Feb. 13, 2008 — -- It should come as no surprise that political science was Hillary Clinton's major at Wellesley College. But these days, she may be wishing she'd majored in math instead.
After eight straight primary losses, the New York senator is facing a mathematical quandary in the equation that would lead her to the Democratic party's nomination. She isn't expected to win upcoming contests in Wisconsin and Hawaii next Tuesday, which will further advance Sen. Barack Obama's delegate accumulation.
Her campaign is arguing she never expected to win in these states. It is counting on big wins in delegate-rich Ohio and Texas voting on March 4, and Pennsylvania voting April 22, to move her delegate count forward and stop Obama's momentum.
While Clinton still has a viable path to the nomination, that path was further clouded Tuesday when Obama made in-roads into demographic groups once thought to be Clinton's core: women, white men, Hispanics, and low-income Democrats.
Today the Obama campaign claimed Clinton's shot at the nomination has ended.
"We believe it's next to impossible for Senator Clinton to close that pledged delegate count," Obama campaign manager David Plouffe told reporters on a conference call today.
"The only way she could do it is winning most of the rest of the contests by 25 to 30 points, and we see not a single contest on the calendar left where we would expect her to win by those margins," Plouffe said.
Disputing Obama's delegate math today, the Clinton campaign argued Obama won't have the support of enough delegates and superdelegates to sew up the nomination before the party's August convention either.
The Clinton campaign is predicting that neither campaign will get to the 2,025 delegates needed to win the nomination before the convention.

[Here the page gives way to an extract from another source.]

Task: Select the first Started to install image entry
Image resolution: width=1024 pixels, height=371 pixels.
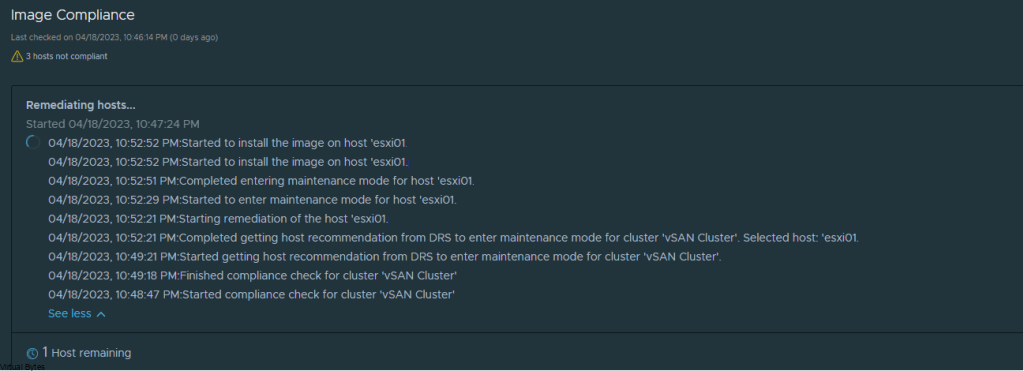Action: [x=228, y=143]

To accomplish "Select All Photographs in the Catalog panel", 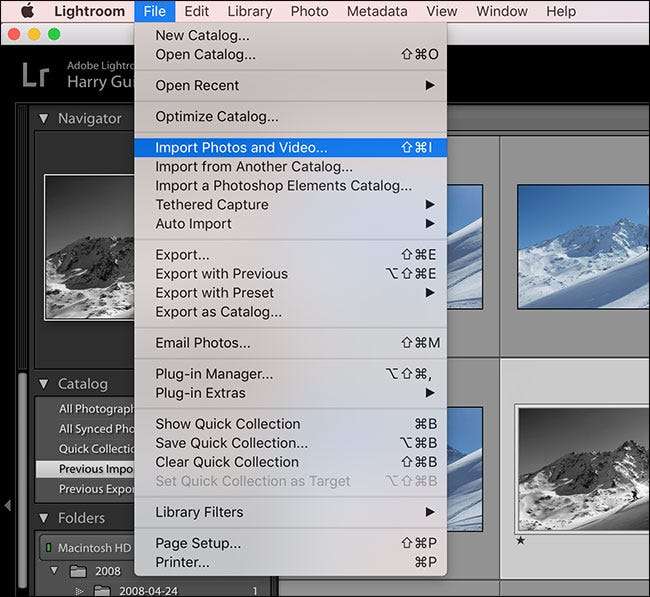I will point(95,409).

If that happens, superdelegates — those 796 party officials, members of Congress, and former Democratic presidents who can vote for any candidate they wish — could be the ultimate deciders in the nomination battle.
"No one is going to get to 2,025 without a considerable number of super delegates, " Clinton communications director Howard Wolfson told reporters today. "We are looking right now essentially at a tied contest."
"Look, our point of view is that the goal of this process is to acquire 2,025 delegates to the national convention and that at the end of the day on the floor … we will be within 25," Wolfson said.